───── Source data ─────
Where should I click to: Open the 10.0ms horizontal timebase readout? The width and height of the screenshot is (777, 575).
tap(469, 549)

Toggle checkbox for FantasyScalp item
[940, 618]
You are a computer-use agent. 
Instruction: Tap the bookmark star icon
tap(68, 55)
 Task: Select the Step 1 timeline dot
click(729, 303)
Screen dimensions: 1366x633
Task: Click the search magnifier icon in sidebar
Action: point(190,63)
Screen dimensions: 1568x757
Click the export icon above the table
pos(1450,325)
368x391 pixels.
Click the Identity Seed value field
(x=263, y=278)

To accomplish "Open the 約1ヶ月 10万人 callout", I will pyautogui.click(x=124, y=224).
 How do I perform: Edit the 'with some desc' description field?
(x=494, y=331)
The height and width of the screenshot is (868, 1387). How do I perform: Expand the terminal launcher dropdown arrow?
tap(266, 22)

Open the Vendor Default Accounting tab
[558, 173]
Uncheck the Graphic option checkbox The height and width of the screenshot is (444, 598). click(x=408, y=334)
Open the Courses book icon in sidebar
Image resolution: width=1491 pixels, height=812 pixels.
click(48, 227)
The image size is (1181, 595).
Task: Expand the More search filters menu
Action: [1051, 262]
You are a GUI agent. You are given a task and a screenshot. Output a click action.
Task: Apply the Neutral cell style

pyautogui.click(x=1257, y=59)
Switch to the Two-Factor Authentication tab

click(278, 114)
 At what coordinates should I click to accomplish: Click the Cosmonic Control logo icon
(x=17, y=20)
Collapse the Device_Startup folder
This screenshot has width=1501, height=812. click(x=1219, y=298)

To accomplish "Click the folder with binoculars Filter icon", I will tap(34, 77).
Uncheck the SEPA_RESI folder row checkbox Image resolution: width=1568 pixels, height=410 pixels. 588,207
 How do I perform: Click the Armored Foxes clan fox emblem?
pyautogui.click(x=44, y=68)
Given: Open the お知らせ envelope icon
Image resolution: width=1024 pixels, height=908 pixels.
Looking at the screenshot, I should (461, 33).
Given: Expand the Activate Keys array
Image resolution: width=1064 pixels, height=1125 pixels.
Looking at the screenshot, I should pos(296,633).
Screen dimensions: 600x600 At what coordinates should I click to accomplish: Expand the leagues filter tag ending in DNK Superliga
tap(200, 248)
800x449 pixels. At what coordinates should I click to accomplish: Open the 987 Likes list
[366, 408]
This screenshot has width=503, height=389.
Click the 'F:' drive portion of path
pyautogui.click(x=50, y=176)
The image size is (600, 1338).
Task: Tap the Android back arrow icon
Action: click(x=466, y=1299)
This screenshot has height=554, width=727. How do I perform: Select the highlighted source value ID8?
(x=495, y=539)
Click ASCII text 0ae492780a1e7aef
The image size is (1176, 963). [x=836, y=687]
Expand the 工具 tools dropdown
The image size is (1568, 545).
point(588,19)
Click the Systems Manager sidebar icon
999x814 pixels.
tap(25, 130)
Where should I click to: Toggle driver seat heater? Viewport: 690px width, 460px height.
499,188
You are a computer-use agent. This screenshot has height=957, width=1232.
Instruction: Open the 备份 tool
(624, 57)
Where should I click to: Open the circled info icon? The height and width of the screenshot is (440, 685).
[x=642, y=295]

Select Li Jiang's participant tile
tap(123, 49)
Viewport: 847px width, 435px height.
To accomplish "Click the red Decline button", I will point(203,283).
─────
Given instruction
Gather every line of the rows above that contains the string "field", and copy each one in full. Matching is case-sensitive.

Response below
Click the Identity Seed value field
 How do I perform: Edit the 'with some desc' description field?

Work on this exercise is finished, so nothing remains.